Filmmaker Feature: Ryan & Dylan of The Granite Stoke

Dylan Ladds and Ryan Scura of the blog, The Granite Stoke, create short documentaries about people in New Hampshire who surf. Most people bypass New Hampshire on their list of surf destinations, however, this region contains a tight knit crew of surfers with a concentrated variety of waves in a very small stretch of coastline. And Ryan and Dylan have taken to finding some of the great stories around their area and documenting those to share with the rest of the world.

How did you get started in filmmaking? What was the draw for you?

Ryan: The original appeal was just having fun with my friends. We could make movies about anything. We made a movie about littering for a science project, we tried to make “Bond” (James Bond) movies. We made a movie instead of studying for our freshman midterms. As I grew older, I became more interested in the visual art of filmmaking. I also really like the element of time and how that affects the way you perceive images.

Dylan: Ryan and I started making films together in seventh grade. Working with your friends, throwing around crazy ideas and trying to bring them to life. It’s really an all-inclusive medium – which I didn’t really know at that time, but that is one of the main draws for me.

Formally trained? Or learn as you go?

R & D: Both. When we started in middle school, all the knowledge we had was from the movies we watched and from experience. We made films consistently through high school, and then we went to college. Ryan took as many film production classes as he could at Middlebury, and majored in studio art. Dylan studied film/animation/video at the Rhode Island School of Design. We both graduated last spring.

What’s the most important thing you have learned as a filmmaker? Any lessons that keep coming up that you still have yet to master?
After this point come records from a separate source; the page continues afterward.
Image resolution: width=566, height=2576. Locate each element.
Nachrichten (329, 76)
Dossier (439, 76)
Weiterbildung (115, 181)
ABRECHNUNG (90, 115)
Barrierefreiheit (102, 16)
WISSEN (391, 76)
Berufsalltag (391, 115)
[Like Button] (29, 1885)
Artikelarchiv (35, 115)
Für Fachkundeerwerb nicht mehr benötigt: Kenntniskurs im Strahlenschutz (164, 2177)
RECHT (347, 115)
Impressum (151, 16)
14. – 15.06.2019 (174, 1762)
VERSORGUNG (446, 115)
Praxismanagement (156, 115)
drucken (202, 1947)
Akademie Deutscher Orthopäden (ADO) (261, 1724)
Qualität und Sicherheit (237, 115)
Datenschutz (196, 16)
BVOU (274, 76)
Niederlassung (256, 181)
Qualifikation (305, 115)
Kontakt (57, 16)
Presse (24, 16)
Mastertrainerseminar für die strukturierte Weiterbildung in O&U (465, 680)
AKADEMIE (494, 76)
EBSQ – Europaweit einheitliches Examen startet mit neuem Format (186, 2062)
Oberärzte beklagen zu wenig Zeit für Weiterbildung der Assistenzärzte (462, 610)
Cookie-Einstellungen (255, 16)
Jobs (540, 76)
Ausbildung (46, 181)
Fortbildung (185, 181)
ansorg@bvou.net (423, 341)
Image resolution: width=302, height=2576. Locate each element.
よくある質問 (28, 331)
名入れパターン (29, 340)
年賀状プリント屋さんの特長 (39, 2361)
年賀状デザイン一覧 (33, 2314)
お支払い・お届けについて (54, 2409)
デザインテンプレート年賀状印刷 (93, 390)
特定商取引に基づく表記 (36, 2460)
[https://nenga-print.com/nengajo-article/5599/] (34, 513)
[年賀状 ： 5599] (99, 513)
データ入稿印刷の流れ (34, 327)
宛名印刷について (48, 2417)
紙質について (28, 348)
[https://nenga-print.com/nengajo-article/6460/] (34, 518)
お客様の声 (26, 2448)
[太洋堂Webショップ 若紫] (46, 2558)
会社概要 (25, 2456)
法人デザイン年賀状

R: I always come back to the importance of story. A story is manifested in different ways, but what I often concentrate on is the pacing and structure of the visuals. Also, especially with this project, I’ve found it so important to get out and film as much as possible. It’s easy to say the waves aren’t good or the light isn’t right, but you just never know what you are going to get and I learn something every time I go out to film. In terms of lessons that keep coming up, it seems more like a constant stream of things. I feel I have so much to learn about each aspect of filmmaking and it’s really exciting.

D: I’m not sure if this is the most important thing I’ve learned, but it’s the first that came to mind. I’ve learned that – for me at least – you have to have a conversation with the film (or any piece of art), a back and forth. If you don’t listen to it and simply try to make what’s in your head, frustration soon takes over.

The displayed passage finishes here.